For a while, the discussion of these relationships, of B’s hopes, fears, and disappointments, occupied the entire space of analysis. One of the problems was B’s anger at the religious sexual restrictions of her partner. She discussed these relationships with me again and again, sometimes I was completely immersed in their intricacies, the connection of her choice with her father’s transference, personal history, etc. The war raging around, concerning me, her relatives, and our hometown, seemed more and more distant. Periodically ‘surfacing’ from these discussions, I couldn’t help but wonder if her stubborn avoidance of war topics and denial of its significance as well as the whole romance were constructed as a psychic retreat. Whether talking about it would bring back to her real concerns, or whether those were my own thoughts about the war that haunted me? One day, B casually mentioned the blows in her city and quickly moved on to the topic of sexual taboos related to her childhood, etc. This gave me the opportunity to draw her attention to her quick avoidance of the topic of war. In response, B suddenly remembered one of the most depressing impressions of her childhood: the village of her grandmother (mother’s mother), who never smiled and often looked at the photo of her little son who was blown up when he stepped on a mine which remained after the Second World War… At this point, her romance began to look like the attitude of children huddled together under bomb explosions.
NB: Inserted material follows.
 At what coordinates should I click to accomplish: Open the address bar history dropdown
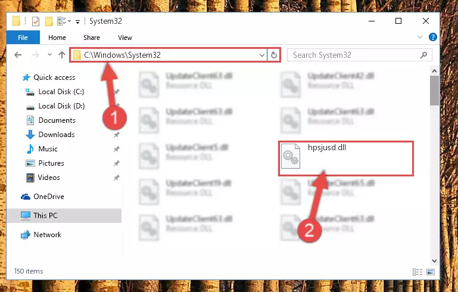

She remembered how her lover sent her a photo of soldiers from Mariupol at night – not children, but wounded men. He was crying and it shocked her. I assumed that this was what she was afraid of when discussing the war with me – we would just cry together, completely helplessly. There were indeed tears in my eyes, but my feelings were not unbearable. I hope our interaction at that point was better than the stiffening contact of the patient with her grandmother – and, as we knew, her mother – and I think that’s why at the end of session she especially sincerely said: “Thank you!”
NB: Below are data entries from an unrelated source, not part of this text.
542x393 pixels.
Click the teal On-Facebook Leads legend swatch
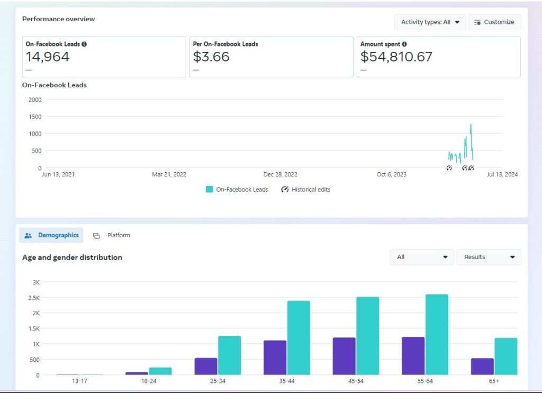tap(209, 189)
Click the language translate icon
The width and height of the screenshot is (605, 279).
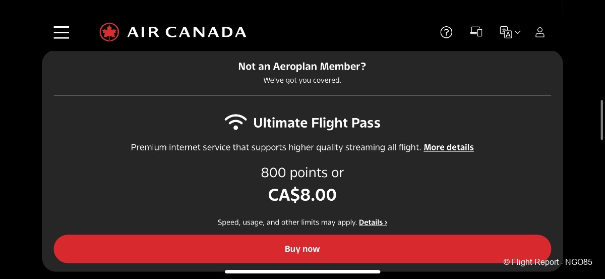505,32
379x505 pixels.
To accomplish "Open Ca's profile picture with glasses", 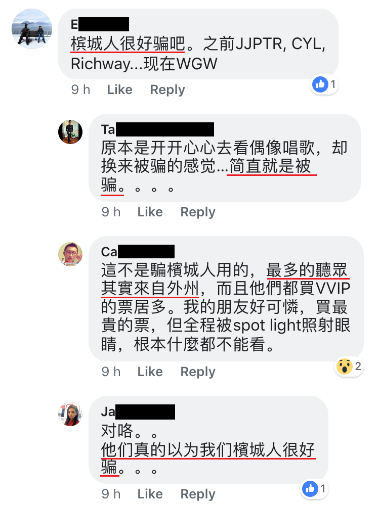I will [x=70, y=254].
I thought B was really grateful for that session. But she began the next one (after weekend) by accusing me of ignoring the topic of sexual problems with her man and their connection to the prohibitions of her mother. I had a clear sense of the connection between these issues, and that it was the dead-faced, depressed grandmother/mother who was the authority forbidding love. Perhaps I became the same prohibition by bringing her back to the topic of war. On the other hand, B recalled childhood masturbation, which seemed to me an example of an escape from depression into sexualization. Following the discussion of these topics, she began to talk about the fear that her partner will grow old and their romance will turn into caring for a sick old man.
Comments
In a sense, this example seems to me to be the opposite of the previous one. The immersion into romantic relationships and their discussion, “family romance” in the transference turned out to be a defense against depressive feelings and depressive anxieties associated with the war. However, as in the first example, delving into these experiences showed how much the current catastrophic situation, destroying many of her personal relationships, her business and relatives echoes her history of the interaction with a depressed mother/grandmother and the stable patterns of internal object relations acted out in transference: “you have no right to your life, you must not upset your mother”, etc. B in general looks more depressive personality – her typical dreams were often fulfilled by destroyed houses, cemeteries, and lost people. At the same time her life seemed the series of attempts to cope with depression, her own and people around her, in many different and sometimes successful ways. Of course, the war actualized her deepest depressive anxieties as well as oedipal illusion in its function of retreat and pseudo-reparation. I suppose that some period I was colluded with this wishful fantasy, and when was separated from it, the patient faced her deeply destroyed internal objects. Cruelty and guilt quickly changed each other attributed both to the patient, me, her external and internal objects.
Clinical example 3: C
Patient C was born in the east part of Ukraine and lost his mother at the age of 4. According to his words, this loss provoked a “mature reaction”, one that he would go on to exhibit in response to all the difficulties of life. In his school years, C suffered from bronchial asthma, which he managed to overcome with the help of special breathing training. Ever since he has been controlling his respiration by “correcting” it. In psychotherapy C looks like a very “compliant” patient; he follows the rules, provides the material, reflects on interpretations, but at the same time causes a sense of a relationship paralysis of sorts in the therapist. With the beginning of the war this constellation changed, the patient started expressing his discontent with the therapist, although in a quite unexpected context.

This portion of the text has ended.